* Begin Passage given *
When summer starts fading away, students begin gearing up for another school year. Jen, a college student and a T10/11 paraplegic, has some great tips for making wheeling around campus a little easier.

What is the best backpack for someone in a manual wheelchair?

It took trial and error for Jen. First, Jen recommends using a messenger bag with a long shoulder strap that you can place over one shoulder then lay on your lap. She prefers this style to a traditional backpack because she “doesn’t like things when they’re hanging behind the chair just because you never know if something is going to fall or if someone is going to try to take something.”

As for the material the backpack is made of, Jen prefers polyester because of its durability. She says cotton bags absorb water, (so if it’s raining, you could be left with a wet legs!), and leather bags tend to slide off your lap.

How do you manage your wheelchair on rainy days?

If you’ve ever tried to hold an umbrella and wheel a manual chair, you know it’s not an easy thing to do! Jen’s solution is an umbrella holder. She found and ordered one online that she puts over one shoulder so that it sits across her chest, and has a hole where the handle of the umbrella can be placed. Now she can free up her hands to push her chair. Jen suggests doing an online search to find an umbrella holder that’s right for you.

Jen also recommends leather gloves to have on hand – quite literally – to help grip wet, slippery wheels. “Leather gloves are the best ones,” she shares. “They’re water resistant, and they just make all the difference.”

How can I stay safe wheeling on campus at night?

“When you’re out on campus late at night, and you have to come back to your apartment, and you’re crossing the street, cars cannot see you when you’re in a wheelchair,” shares Jen. She explained this problem to her dad, and he came up with the idea of incorporating bike lights on her chair. Jen says she pops them onto the side of her chair, and they are a great way to alert motorists of her presence.
* End Passage given *
* Begin Dataset content *
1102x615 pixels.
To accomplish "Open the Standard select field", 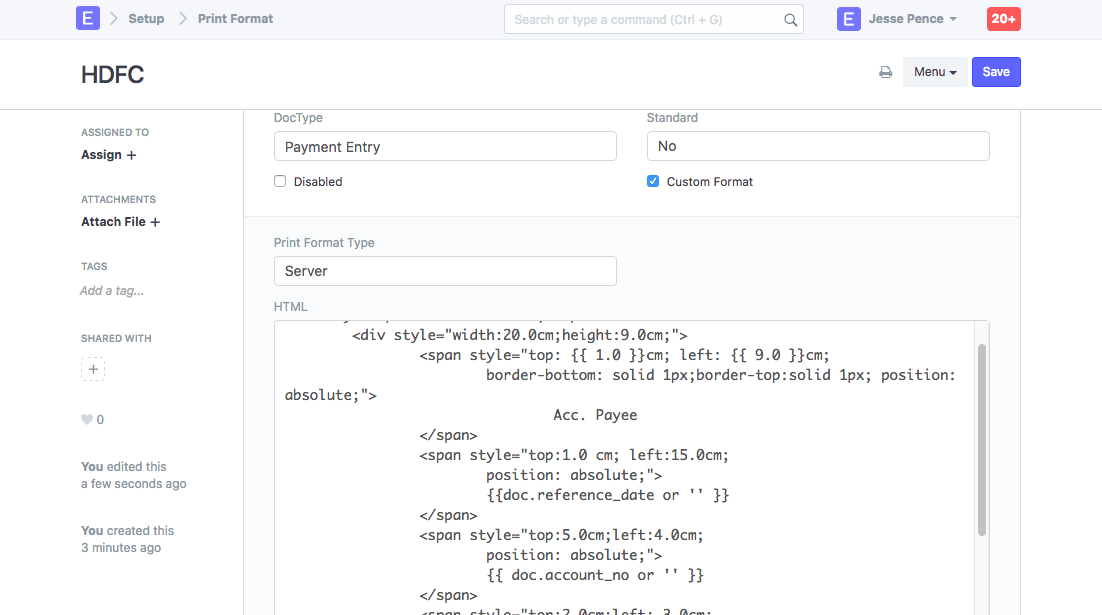I will point(817,146).
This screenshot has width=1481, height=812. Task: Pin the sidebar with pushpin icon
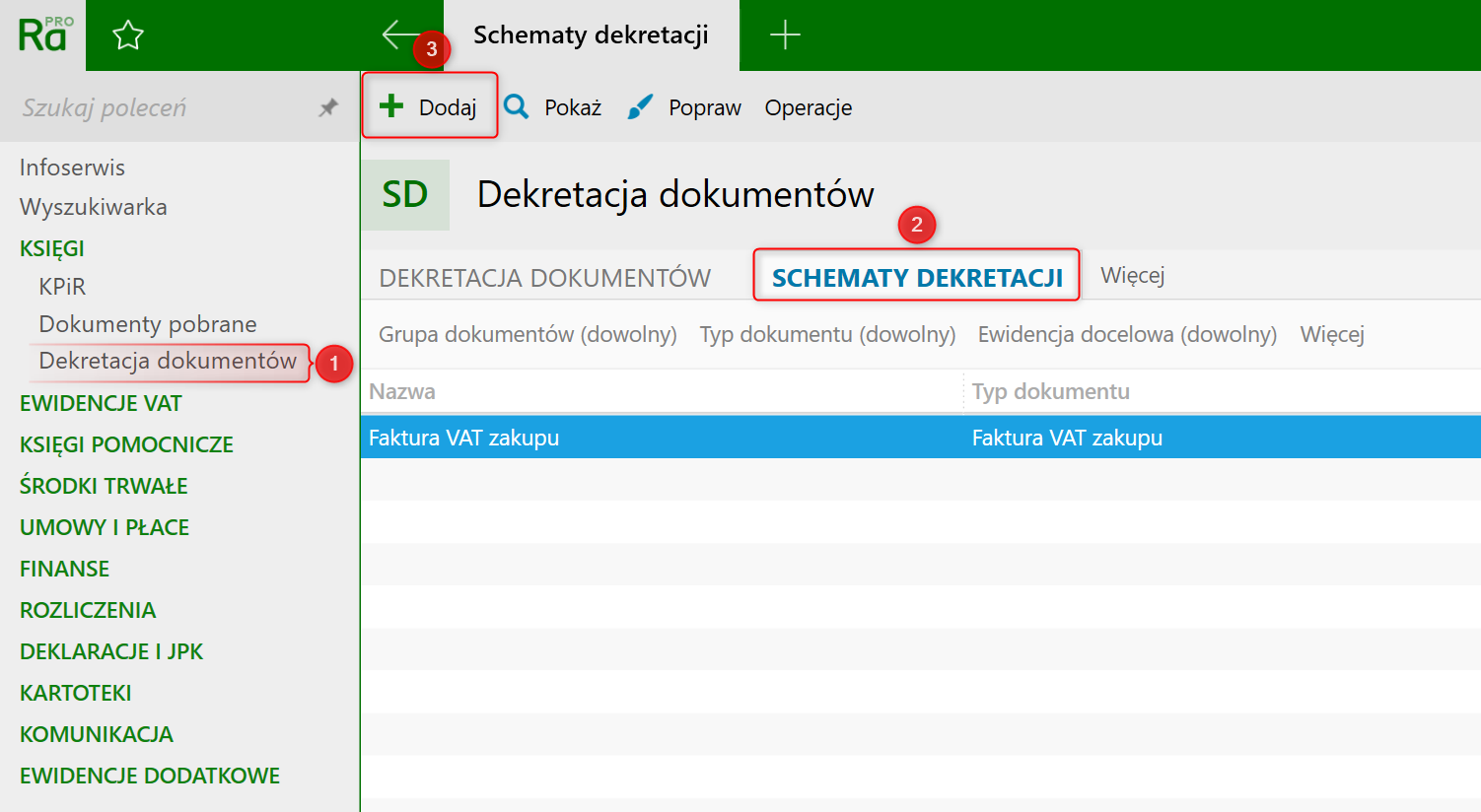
* End Dataset content *
◆ **Problem details**
Using the text on wheelchair tips for campus, decide whether each statement agrees with it, and answer yes or no with the deciding words quoted: (a) Jen prefers a traditional backpack to a messenger bag; (b) Jen says leather bags tend to slide off your lap; (c) Jen's dad came up with the idea of putting bike lights on her chair.

◆ **Result for this exercise**
(a) No: "She prefers this style to a traditional backpack"
(b) Yes: "leather bags tend to slide off your lap"
(c) Yes: "he came up with the idea of incorporating bike lights on her chair"